Спектакль достигается с помощью системы образов, обладающих собственной, независящей от человека силой и распространяющихся не просто с помощью телевизора, радио, газет, рекламы, а благодаря самому характеру господствующего производства. Элементы Спектакля были и раньше, также, как до ХХ века существовали в человеческой истории очаги общества потребления (мода римских патрициев, двор Людовика XVI), но никогда иллюзия не достигала планетарных масштабов. Она была фрагментированной, проявлялась спорадически, тогда как благодаря техническому прогрессу Спектакль приобрел своё главное качество – всеобщность. Он не оставил альтернативы. Всё, даже этот текст, даже взорвавшаяся в метро бомба отныне являются его частью, которая уже на том основании принадлежит Спектаклю, что борется с ним.

Но этого мало. Может сложиться превратное впечатление, что Спектакль – это некий голливудский супер-злодей, персонифицированный и узнаваемый, который хоть и обладает бесконечным могуществом, но его можно победить.
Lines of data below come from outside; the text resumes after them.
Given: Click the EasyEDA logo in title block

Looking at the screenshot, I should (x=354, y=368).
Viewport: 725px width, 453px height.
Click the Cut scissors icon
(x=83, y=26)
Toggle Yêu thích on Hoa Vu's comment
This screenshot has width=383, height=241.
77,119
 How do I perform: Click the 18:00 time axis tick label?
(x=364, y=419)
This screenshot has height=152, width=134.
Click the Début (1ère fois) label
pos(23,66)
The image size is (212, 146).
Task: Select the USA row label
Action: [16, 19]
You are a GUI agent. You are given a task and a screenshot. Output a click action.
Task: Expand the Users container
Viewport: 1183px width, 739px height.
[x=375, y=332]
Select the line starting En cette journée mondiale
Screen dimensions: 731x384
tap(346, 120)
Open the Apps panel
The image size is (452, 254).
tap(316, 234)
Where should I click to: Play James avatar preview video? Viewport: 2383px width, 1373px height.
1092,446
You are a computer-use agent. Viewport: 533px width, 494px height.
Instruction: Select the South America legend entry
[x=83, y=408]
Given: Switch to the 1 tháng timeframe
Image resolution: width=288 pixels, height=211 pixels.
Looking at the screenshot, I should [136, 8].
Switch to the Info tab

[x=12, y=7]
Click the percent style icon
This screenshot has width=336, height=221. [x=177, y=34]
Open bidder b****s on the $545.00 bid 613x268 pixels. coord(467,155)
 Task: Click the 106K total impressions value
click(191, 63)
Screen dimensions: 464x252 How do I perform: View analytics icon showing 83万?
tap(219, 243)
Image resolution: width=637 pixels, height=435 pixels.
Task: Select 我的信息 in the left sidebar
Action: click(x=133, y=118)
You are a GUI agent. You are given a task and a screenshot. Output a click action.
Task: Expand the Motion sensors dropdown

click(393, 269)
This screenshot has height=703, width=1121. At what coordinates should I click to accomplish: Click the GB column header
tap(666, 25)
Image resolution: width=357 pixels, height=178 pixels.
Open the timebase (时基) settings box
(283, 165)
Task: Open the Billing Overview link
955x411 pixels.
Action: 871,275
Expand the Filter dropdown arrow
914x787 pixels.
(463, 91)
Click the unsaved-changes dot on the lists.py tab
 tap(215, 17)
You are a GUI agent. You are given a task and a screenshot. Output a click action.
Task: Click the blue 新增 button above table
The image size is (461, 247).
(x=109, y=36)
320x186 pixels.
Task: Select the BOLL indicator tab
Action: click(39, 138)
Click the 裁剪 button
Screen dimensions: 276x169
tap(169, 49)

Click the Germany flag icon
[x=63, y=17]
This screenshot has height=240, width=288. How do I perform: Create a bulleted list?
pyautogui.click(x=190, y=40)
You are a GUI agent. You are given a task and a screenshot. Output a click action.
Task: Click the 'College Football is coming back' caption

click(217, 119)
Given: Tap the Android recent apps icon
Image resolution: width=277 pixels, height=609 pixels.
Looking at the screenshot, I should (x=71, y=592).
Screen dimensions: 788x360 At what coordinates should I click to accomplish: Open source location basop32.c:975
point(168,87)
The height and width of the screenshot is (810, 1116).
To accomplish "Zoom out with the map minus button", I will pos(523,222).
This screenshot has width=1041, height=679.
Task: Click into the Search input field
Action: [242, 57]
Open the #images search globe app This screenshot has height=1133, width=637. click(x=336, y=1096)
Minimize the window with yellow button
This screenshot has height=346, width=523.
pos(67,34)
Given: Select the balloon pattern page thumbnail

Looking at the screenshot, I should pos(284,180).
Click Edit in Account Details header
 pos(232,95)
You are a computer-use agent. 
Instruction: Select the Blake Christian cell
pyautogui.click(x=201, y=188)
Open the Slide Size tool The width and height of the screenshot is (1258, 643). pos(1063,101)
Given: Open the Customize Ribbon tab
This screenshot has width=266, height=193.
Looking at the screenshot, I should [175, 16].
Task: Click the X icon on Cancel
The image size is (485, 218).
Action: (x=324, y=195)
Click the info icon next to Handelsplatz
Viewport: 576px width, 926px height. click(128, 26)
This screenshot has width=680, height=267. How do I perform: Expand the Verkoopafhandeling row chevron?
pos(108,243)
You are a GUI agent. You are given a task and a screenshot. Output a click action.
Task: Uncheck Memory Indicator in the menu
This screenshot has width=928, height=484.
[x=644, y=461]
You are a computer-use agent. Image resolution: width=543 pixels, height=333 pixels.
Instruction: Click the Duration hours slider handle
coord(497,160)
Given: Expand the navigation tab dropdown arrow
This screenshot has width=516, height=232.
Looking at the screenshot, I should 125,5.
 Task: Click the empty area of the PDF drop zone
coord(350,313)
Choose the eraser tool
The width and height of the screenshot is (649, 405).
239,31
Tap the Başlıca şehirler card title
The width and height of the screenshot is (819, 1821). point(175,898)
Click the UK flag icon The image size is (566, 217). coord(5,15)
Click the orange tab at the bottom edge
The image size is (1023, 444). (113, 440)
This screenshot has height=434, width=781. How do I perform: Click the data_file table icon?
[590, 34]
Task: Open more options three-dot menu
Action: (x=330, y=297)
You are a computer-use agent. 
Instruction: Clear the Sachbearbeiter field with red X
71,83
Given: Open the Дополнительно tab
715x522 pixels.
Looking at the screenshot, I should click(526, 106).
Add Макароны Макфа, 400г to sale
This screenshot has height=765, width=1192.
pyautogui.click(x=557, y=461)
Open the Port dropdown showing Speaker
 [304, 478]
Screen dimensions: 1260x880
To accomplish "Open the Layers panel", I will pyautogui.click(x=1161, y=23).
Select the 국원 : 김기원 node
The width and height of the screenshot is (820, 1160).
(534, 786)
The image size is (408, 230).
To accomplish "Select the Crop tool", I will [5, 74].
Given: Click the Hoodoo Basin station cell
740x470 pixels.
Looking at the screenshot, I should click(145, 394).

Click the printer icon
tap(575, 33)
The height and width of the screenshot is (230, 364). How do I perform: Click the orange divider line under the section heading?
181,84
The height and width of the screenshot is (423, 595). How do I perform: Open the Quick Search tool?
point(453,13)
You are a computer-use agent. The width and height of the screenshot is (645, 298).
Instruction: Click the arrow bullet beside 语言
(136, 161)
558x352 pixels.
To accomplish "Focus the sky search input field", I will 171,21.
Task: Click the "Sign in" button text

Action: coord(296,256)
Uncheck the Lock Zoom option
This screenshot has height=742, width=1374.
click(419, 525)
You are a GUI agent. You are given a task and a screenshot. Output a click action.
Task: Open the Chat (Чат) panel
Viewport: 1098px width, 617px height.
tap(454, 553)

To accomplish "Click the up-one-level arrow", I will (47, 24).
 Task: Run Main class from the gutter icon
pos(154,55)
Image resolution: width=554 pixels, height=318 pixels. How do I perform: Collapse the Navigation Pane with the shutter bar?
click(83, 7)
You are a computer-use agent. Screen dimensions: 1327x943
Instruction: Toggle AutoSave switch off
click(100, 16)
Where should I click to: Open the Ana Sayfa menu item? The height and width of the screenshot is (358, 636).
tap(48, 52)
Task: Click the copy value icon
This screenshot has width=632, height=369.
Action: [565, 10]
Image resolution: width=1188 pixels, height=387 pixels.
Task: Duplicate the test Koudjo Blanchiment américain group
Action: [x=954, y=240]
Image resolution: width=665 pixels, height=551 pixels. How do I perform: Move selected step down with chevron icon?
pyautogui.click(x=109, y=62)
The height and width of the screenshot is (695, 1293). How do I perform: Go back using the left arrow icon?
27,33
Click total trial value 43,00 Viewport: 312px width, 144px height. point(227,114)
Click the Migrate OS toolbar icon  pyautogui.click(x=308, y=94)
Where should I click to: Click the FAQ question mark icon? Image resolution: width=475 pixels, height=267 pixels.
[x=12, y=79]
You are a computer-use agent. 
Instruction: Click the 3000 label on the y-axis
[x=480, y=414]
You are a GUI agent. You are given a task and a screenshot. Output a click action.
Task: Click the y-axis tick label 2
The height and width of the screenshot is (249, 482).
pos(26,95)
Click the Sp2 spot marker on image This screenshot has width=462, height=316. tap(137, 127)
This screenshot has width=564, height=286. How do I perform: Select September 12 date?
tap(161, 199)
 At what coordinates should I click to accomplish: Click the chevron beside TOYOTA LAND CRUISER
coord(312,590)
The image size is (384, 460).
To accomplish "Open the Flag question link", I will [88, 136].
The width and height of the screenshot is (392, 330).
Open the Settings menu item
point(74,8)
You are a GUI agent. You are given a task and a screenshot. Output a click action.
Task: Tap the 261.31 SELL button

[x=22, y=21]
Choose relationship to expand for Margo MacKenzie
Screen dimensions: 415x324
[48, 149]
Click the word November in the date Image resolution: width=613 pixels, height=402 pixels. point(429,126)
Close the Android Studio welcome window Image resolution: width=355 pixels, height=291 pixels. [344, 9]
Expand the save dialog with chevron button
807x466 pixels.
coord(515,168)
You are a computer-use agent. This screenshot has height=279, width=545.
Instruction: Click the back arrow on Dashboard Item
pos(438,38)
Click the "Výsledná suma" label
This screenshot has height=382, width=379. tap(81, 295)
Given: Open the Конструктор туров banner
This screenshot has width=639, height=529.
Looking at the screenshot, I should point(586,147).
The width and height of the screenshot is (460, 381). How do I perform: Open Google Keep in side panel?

Нет, нет! Это было бы слишком легко! Если есть супер-злодей, то должен быть и happy end, но его никогда не будет, потому что на экране уже пошли титры. Вот что сразу подчёрнул Дебор: «Спектакль нельзя понимать ни как злоупотребление неким миром визуальности, ни как продукт массированного распространения образов». Спектакль – это не чья-то злая воля или заговор, а мировоззрение, ставшее материальным. Это отношение людей по поводу вещей, в ходе которых люди не только приобретают качества говяжьего мяса или табуретки из IKEA, но и сам акт обмена становится элементом зрелища.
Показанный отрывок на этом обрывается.